_Prompt A_
List every PMID number cited in the first paragraph of the passage on mania and purine metabolism.
_Prompt B_
Answer these questions from the passage on mania and purine metabolism:
(i) What does the passage call the body's primary anti-seizure chemical?
(ii) Which enzyme does the passage ask whether stimulants inhibit?
(iii) According to the passage, what does adding the methyl group make aminorex into?

_Passage for review_
---+---

Decreased ATP signaling is typical in mania PMID 32076399. The primary mechanism of ECT may be increasing ATP PMID 21695518: ECT is one of the most direct, effective methods of treating mania. Lithium inhibits an ATP-adjacent enzyme PMID 4191451, valproate may inhibit another PMID 12221238. Carbamazepine may inhibit enzymes converting adenosine derivatives to oxopurines, increasing adenosine derivatives PMID 1148068.
None of these pathways will be ultimately effective if cortisol continues to inhibit conversion to adenosine-derivatives, suggesting that anti-cortisols may be key to treatment resistance.
Lithium and valproate have been clinically adjacent for decades: their biochemical adjacency in purine metabolism is notable.
Many treatments for mania are also useful for epilepsy. Epilepsy is increasingly understood as a disorder of adenosine metabolism: adenosine is the body's primary anti-seizure chemical PMID 1449242 and chronic adenosine deficiency contributes to the development of epilepsy following injury PMID 35361967. Adenosine augmentation is gaining attention as an epilepsy treatment strategy PMID 18471903.
Effectiveness of mania treatments for epilepsy may be the result of secondarily increased adenosine following increased ATP. This is reflected in growing awareness and consideration of what had previously been considered primarily psychiatric treatments in epilepsy: lithium PMID 35410603, ECT PMID 22531207, etc.
Stimulant intoxication is a short-term approximate of manic symptoms. A variety of stimulants are shown here. Do stimulants mimic mania because they inhibit PNP, increasing guanosine?
Note the consistency of the methyl group substituting for a nitrogen in the purine backbone. This is especially prominent as the adding this methyl group makes aminorex into a powerful pro-psychotic stimulant. In contrast, a N-approximate in solriamfetol decreases the stimulant effect.
We can use the stimulant methyl pattern to make sense of other recommended treatments for mania and add augmentation strategies.
Lorazepam and oxazepam (common metabolite of diazepam and temazepam) are recommended in mania. Likely mechanisms include preventing adenosine-derivative conversion to oxopurines PMID XXXX and activating conversion of guanosine to guanine. Carbamazepine and oxcarbazepine share enough action with lorazepam etc. that they can be used to mitigate lorazepam withdrawal symptoms PMID XXXX.
Used chronically, lorazepam can increase depression PMID XXXX. I have witnessed a similar effect to chronic carbamazepine and oxcarbazepine. Mania stabilization should be followed by taper/ discontinuation of these agents.

---+---

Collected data

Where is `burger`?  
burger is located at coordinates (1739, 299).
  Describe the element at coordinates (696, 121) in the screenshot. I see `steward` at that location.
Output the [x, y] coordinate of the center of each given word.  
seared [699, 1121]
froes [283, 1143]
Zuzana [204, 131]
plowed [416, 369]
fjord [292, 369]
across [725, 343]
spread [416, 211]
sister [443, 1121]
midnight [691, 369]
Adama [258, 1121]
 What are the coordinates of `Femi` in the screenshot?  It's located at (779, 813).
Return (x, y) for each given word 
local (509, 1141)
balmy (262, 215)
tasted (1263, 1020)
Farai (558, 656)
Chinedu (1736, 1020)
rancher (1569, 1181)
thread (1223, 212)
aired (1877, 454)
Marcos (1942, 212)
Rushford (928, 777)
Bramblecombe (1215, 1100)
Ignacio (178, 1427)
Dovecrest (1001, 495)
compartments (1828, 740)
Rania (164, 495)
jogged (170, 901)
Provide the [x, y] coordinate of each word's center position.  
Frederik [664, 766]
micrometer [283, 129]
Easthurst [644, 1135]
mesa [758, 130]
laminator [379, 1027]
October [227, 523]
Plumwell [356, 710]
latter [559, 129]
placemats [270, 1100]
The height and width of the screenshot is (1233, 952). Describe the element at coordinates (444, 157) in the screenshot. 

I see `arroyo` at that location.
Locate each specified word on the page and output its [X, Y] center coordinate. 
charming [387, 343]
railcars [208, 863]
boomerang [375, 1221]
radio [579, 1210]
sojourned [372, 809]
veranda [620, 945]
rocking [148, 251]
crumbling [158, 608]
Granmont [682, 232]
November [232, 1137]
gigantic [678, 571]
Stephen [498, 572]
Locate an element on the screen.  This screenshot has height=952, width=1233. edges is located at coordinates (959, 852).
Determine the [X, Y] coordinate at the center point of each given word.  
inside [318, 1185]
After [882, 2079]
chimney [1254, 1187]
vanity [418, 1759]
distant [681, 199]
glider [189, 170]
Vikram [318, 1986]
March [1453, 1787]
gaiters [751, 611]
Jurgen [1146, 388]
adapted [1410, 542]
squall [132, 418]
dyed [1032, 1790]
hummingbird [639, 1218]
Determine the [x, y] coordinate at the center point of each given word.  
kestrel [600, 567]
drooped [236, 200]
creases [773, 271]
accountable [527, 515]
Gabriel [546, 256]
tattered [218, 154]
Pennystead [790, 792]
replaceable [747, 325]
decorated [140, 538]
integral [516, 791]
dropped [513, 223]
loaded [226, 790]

---+---

_Your solution A_
32076399, 21695518, 4191451, 12221238, 1148068

_Your solution B_
(i) Adenosine
(ii) PNP
(iii) A powerful pro-psychotic stimulant